Another wreck appeared within five minutes.
This one was a coach — a long-distance bus, larger than the SUV, half its length underground. He stopped again, suited up again, and pulled another load of salvage.
Then kept driving.
And found another.
And then he started noticing that the wrecks weren’t getting more scattered. They were getting denser. Every few hundred meters, another vehicle. Then multiple vehicles. The debris was accumulating in a direction that felt deliberate — as if the apocalypse storm had funneled everything toward this point over the course of a month of sustained wind.
What is this place?
He rounded a low ridge of rock and stopped completely.
A flat clearing opened up ahead — roughly level, probably a natural depression that had collected debris during the storm. In it, tilted at various angles, half-buried or fully exposed, were more than fifty vehicles. Cars, trucks, vans, a couple of buses, things he couldn’t identify from a distance. All of them rusted, all of them wreckage, arranged by no human hand but concentrated here as if by intention. Beyond the clearing, more vehicles were scattered in loose groups across the terrain in every direction.
This is what the storm built. A graveyard of cars.

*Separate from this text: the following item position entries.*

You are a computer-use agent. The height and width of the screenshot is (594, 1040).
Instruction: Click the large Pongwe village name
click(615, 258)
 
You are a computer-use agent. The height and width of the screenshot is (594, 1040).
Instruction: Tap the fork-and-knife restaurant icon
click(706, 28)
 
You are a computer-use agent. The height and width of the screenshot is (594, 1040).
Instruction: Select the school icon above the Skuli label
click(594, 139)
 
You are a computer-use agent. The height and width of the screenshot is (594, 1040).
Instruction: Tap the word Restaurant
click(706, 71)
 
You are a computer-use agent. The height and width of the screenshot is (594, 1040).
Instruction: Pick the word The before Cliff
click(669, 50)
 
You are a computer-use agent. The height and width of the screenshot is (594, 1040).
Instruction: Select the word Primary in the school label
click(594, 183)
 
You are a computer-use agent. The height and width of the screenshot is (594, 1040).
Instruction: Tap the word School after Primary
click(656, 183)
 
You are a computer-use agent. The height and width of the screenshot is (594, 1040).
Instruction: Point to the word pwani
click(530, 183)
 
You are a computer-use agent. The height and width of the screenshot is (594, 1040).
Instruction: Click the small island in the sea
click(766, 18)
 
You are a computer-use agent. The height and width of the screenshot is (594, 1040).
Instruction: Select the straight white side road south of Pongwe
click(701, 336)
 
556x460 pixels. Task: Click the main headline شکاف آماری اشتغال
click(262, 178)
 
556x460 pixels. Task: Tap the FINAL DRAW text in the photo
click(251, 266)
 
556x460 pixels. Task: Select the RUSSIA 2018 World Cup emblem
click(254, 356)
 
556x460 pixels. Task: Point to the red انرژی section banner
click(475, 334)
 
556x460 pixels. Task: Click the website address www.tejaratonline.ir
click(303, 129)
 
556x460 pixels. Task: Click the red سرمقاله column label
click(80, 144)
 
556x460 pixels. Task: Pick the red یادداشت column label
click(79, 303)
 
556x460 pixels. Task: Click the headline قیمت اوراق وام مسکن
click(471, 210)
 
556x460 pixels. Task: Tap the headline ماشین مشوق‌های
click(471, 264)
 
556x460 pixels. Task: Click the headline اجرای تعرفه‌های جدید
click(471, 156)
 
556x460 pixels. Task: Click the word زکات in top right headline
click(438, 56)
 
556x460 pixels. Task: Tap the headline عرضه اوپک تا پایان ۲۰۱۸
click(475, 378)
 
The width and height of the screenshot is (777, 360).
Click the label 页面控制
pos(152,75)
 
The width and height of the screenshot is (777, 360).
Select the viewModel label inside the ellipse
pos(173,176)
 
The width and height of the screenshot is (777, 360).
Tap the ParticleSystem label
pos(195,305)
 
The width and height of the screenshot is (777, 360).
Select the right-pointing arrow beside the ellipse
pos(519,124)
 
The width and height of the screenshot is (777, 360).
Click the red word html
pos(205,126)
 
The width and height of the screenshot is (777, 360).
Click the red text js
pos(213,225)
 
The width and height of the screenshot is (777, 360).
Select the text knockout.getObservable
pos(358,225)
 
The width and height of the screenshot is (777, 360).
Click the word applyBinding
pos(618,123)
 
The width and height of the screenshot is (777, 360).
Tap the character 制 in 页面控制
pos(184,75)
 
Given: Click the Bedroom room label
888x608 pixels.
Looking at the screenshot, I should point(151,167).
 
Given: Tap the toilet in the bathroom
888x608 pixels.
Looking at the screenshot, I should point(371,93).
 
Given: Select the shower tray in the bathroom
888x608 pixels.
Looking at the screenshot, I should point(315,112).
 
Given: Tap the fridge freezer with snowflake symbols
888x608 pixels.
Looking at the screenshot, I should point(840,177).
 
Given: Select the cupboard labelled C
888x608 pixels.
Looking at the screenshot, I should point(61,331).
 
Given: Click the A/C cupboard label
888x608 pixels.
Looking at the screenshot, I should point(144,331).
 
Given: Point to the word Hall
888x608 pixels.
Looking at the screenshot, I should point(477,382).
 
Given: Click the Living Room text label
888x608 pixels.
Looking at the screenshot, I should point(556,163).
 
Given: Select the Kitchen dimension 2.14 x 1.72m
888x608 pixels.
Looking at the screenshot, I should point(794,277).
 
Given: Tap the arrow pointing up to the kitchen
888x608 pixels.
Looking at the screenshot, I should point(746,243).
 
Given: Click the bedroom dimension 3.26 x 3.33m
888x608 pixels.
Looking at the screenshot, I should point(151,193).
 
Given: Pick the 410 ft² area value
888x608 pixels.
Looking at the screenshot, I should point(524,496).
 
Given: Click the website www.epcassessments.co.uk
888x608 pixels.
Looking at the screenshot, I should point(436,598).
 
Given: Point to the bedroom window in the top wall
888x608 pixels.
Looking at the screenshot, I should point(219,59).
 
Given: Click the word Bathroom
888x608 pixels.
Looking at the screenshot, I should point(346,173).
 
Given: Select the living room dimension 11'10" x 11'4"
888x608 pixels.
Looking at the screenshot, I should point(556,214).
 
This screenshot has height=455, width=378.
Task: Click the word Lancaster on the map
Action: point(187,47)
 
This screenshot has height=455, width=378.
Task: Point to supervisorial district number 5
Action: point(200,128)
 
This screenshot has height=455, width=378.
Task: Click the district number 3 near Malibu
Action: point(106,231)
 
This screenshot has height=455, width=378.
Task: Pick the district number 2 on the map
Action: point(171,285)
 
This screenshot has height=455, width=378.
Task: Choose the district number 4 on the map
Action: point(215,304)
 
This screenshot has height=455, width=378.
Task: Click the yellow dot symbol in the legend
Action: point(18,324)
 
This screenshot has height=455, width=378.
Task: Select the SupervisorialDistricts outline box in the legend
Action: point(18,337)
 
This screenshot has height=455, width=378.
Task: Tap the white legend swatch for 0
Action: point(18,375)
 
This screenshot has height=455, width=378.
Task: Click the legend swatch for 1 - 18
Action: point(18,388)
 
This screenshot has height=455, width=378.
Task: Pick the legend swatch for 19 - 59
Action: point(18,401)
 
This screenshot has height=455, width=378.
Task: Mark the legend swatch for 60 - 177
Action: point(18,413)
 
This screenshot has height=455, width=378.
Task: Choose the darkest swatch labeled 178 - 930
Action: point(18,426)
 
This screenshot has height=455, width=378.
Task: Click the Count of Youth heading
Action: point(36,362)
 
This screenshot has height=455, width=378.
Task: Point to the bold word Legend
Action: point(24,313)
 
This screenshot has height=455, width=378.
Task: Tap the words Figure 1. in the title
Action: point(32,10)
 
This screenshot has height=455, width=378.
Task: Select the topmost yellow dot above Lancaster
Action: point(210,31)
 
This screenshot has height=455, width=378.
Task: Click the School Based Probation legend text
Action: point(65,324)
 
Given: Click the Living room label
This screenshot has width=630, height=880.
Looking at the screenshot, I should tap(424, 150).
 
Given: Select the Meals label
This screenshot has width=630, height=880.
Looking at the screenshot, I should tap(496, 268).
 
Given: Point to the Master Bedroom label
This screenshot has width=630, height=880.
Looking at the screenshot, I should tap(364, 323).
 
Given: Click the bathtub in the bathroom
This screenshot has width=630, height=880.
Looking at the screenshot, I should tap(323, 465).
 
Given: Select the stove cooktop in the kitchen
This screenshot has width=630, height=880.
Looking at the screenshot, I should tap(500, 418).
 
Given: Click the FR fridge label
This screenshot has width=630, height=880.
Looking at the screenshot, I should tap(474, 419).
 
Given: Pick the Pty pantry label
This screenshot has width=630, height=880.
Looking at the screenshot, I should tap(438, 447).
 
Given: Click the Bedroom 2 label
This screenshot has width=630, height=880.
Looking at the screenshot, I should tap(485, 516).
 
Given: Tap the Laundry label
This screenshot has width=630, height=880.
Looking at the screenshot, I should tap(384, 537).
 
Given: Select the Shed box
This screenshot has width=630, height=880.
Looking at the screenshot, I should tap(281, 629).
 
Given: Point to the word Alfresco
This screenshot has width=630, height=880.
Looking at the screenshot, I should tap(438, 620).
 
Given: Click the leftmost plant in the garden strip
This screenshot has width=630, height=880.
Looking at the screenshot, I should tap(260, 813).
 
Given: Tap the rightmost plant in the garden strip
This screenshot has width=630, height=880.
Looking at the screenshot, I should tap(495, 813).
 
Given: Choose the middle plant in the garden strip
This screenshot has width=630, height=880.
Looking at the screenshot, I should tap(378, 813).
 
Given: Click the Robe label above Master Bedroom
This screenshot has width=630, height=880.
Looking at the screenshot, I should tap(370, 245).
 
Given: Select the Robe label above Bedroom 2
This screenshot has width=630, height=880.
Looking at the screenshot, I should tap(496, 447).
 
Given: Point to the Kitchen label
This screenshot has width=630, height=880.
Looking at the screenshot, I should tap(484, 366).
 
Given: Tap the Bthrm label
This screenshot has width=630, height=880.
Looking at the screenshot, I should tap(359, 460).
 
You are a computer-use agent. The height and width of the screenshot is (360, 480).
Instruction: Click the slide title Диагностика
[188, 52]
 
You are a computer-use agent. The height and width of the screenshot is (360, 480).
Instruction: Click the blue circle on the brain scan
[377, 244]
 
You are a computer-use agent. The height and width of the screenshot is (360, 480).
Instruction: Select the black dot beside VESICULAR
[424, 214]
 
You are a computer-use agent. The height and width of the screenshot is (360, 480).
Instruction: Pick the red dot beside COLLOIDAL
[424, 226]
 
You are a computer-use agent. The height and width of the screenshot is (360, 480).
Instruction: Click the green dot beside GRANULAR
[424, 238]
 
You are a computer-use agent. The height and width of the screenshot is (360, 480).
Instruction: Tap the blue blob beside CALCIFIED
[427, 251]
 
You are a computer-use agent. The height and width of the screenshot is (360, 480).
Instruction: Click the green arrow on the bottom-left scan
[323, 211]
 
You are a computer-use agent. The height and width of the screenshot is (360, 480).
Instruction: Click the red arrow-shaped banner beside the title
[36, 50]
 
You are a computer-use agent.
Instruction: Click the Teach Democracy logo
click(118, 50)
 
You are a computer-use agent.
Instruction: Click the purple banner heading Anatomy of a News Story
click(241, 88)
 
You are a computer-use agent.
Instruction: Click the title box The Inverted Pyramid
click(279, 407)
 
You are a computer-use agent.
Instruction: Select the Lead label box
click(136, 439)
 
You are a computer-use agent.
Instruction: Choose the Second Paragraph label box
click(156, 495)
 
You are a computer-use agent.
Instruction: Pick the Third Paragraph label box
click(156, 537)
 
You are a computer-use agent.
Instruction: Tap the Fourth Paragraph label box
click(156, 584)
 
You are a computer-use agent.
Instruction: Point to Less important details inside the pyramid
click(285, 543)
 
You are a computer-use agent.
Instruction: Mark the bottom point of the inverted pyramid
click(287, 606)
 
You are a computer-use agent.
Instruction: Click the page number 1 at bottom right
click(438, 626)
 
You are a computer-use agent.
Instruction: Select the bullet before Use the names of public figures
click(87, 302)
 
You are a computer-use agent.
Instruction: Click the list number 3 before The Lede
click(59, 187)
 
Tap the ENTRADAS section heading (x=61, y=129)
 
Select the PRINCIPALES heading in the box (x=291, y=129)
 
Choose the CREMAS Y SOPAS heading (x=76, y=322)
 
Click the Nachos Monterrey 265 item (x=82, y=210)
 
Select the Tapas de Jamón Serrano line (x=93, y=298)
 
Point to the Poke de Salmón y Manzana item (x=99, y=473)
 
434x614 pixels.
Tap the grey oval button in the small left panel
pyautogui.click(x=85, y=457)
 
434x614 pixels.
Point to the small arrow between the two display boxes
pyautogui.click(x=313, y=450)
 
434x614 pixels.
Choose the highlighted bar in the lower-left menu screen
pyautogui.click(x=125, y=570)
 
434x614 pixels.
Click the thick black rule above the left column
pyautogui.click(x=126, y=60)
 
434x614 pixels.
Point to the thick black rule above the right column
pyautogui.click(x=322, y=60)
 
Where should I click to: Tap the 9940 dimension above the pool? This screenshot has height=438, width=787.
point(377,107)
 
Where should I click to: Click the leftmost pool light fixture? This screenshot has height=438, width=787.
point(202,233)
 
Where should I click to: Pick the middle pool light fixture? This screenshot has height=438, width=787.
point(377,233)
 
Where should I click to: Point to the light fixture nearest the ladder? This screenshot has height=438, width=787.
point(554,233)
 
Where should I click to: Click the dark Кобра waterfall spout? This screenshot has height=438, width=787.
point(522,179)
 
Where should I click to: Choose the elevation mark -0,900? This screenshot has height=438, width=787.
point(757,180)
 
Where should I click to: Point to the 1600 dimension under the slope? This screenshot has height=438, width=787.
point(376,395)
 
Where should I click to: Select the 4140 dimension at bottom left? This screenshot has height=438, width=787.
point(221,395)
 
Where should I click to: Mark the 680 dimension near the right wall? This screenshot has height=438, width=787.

He was still processing that when the rabbit went quiet.
He looked over.
It had stopped throwing itself against the cage. It was crouching low, head forward, eyes fixed on something in front of it — except there was only the camera screen in front of it, which was dark. The head wounds had matted blood over both eyes, so it was functionally blind.
It was staring at something Shen Cong couldn’t see.
And the sound it was making had changed — not the frantic goo goo of the past two days. Lower. Slower. Something between a warning and a response.